::: TRECHO SELECIONADO

Das alegrias de ler o jornal pela manhã


Li dois artigos na Folha e gostaria de colocar aqui alguns apontamentos, pois é proibido argumentar nos comentários. Aliás, fique a vontade para argumentar em baixo do meu texto, aceito comentários com argumentos. Adoraria ter lido estes artigos no banco da praça em Guaratinguetá, mas deixo pra próxima.

O primeiro texto é o do Mangabeira Unger. Ele diz que a ascensão dos evangélicos na política é positiva, contrariando aqueles que dizem que o Estado deva ser laico. Eu concordo com o Mangabeira quando diz:

"Como pode não ser boa se são mais de 40 milhões de brasileiros? Como se pode imaginar vida política no país sem a sua participação? É uma distorção da ideia republicana imaginar que as pessoas não possam legitimamente inspirar as suas convicções políticas em convicções religiosas."

::::::

=== TAREFA OBRIGATÓRIA A ===
Como fica o trecho sobre a leitura do jornal, começando em "Li dois artigos" e terminando em "deixo pra próxima.", se você trocar "Folha" por "Estadão"?

::: ENTRADAS A USAR

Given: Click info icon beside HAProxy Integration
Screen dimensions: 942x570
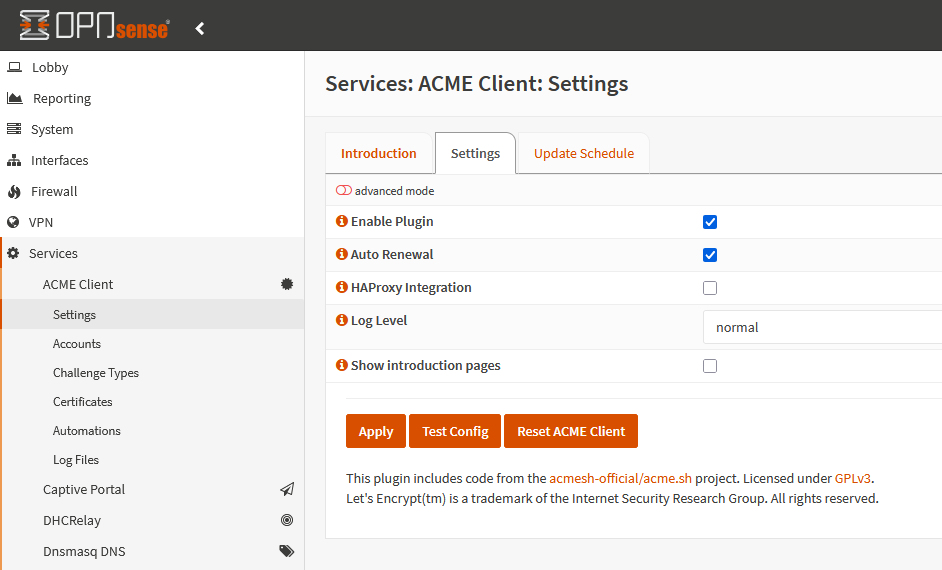Looking at the screenshot, I should click(342, 288).
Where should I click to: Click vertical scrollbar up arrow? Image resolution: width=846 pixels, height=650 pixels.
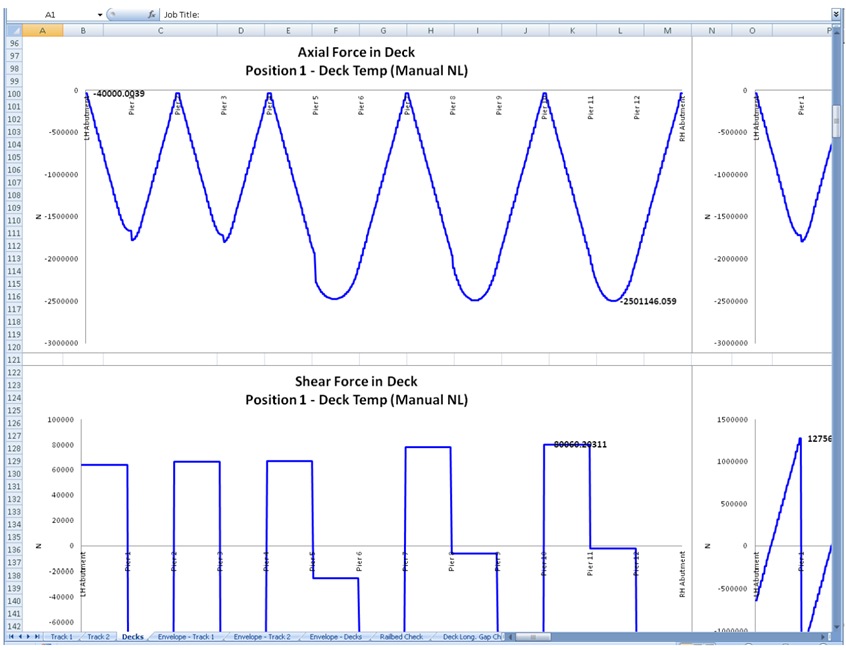coord(836,31)
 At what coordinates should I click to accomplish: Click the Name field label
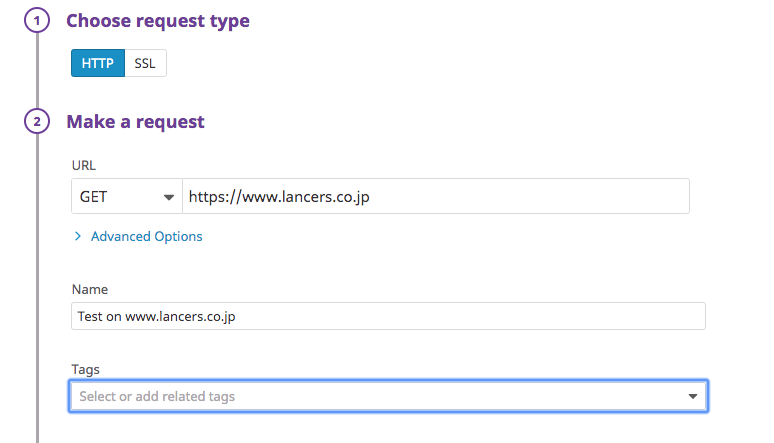click(89, 289)
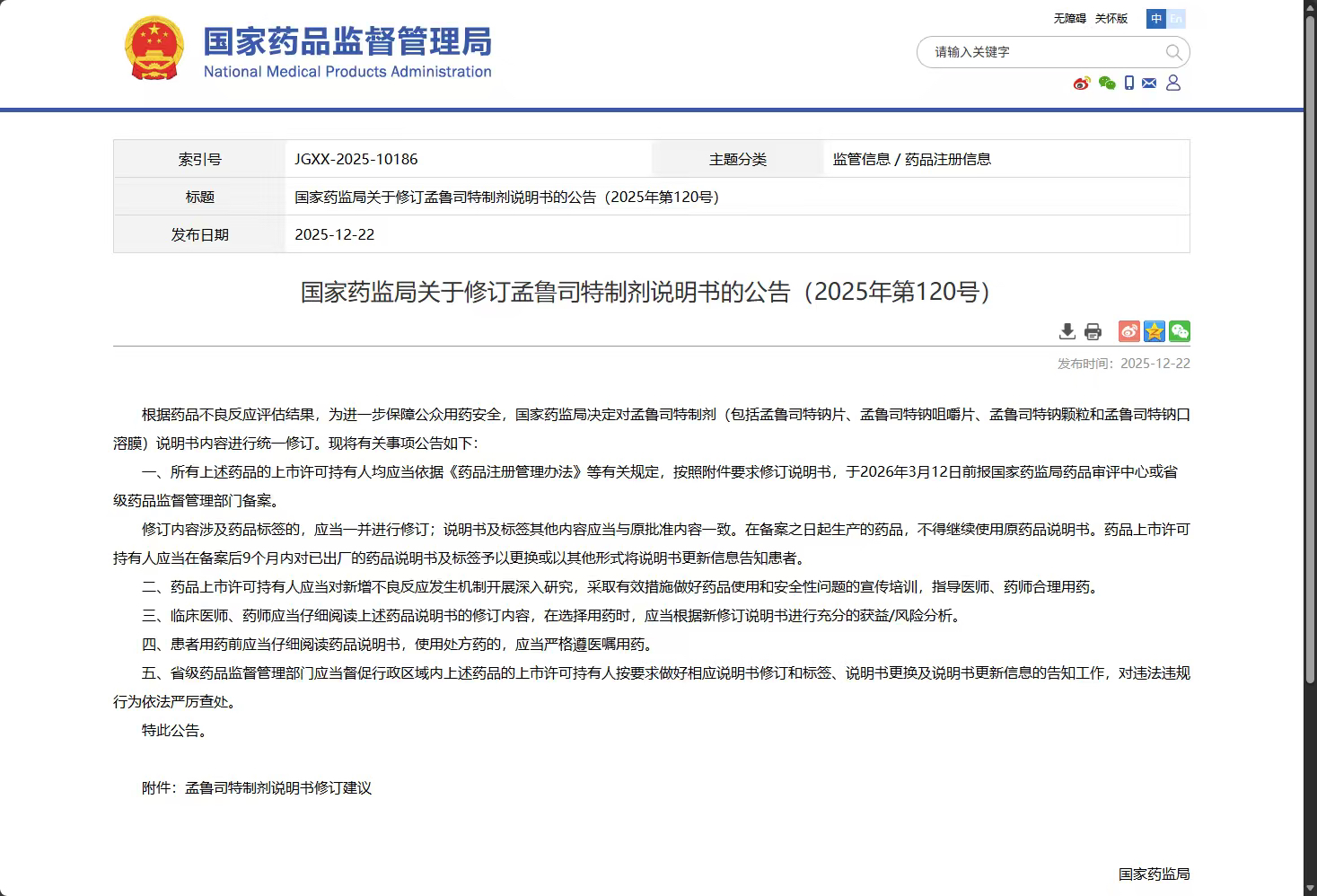
Task: Open attachment 孟鲁司特制剂说明书修订建议
Action: tap(278, 788)
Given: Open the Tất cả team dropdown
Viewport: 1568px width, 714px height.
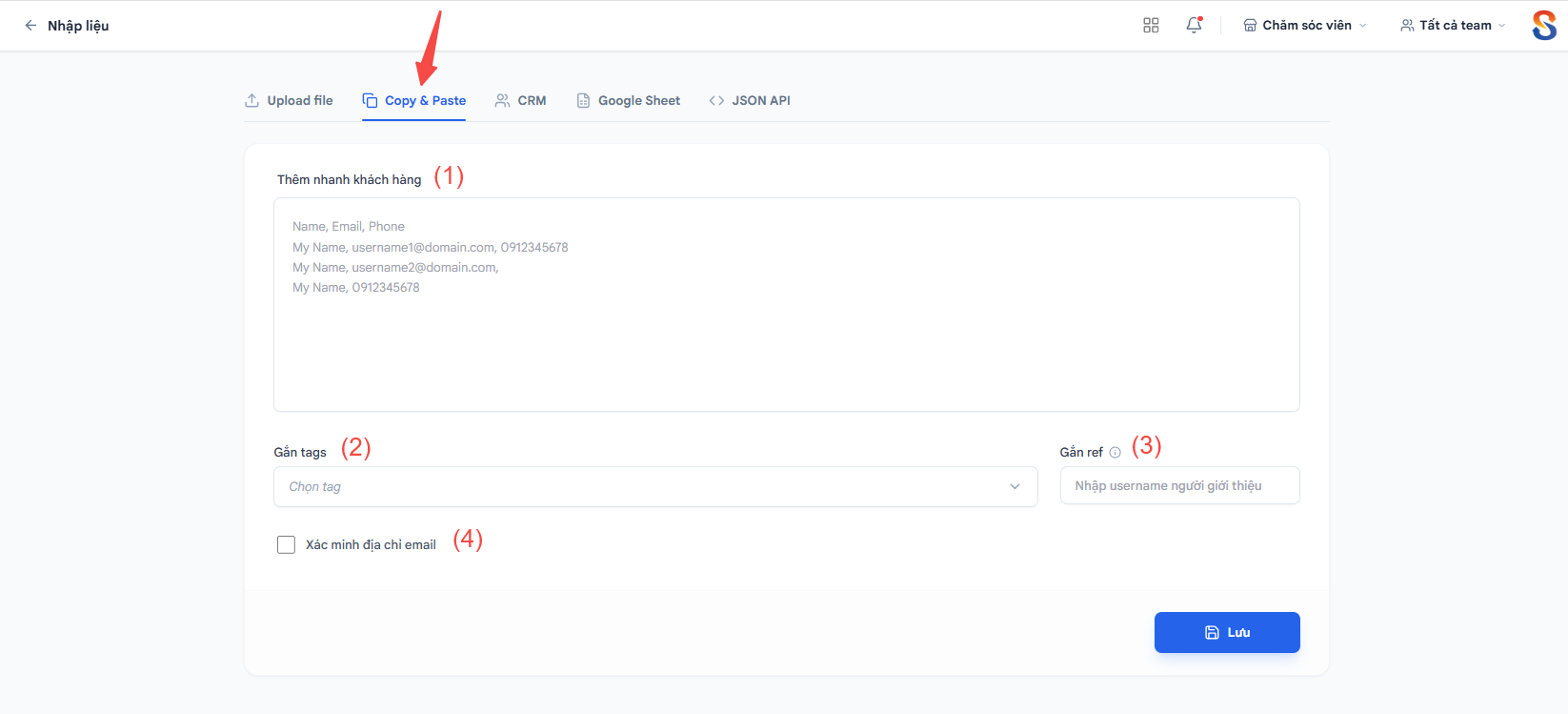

::::::

=== TAREFA OBRIGATÓRIA B ===
Pode colocar todas as entradas acima numa tabela Markdown com as colunas "Nº" e "Linha", uma linha por fileira, sem as linhas em branco? Deixe as imagens fora da resposta.

=== RESPOSTA COMPLETA A ===
Li dois artigos na Estadão e gostaria de colocar aqui alguns apontamentos, pois é proibido argumentar nos comentários. Aliás, fique a vontade para argumentar em baixo do meu texto, aceito comentários com argumentos. Adoraria ter lido estes artigos no banco da praça em Guaratinguetá, mas deixo pra próxima.

=== RESPOSTA COMPLETA B ===
| Nº | Linha |
|---|---|
| 1 | Given: Click info icon beside HAProxy Integration |
| 2 | Screen dimensions: 942x570 |
| 3 | Looking at the screenshot, I should click(342, 288). |
| 4 | Where should I click to: Click vertical scrollbar up arrow? Image resolution: width=846 pixels, height=650 pixels. |
| 5 | coord(836,31) |
| 6 |  At what coordinates should I click to accomplish: Click the Name field label |
| 7 | click(89, 289) |
| 8 | Task: Open attachment 孟鲁司特制剂说明书修订建议 |
| 9 | Action: tap(278, 788) |
| 10 | Given: Open the Tất cả team dropdown |
| 11 | Viewport: 1568px width, 714px height. |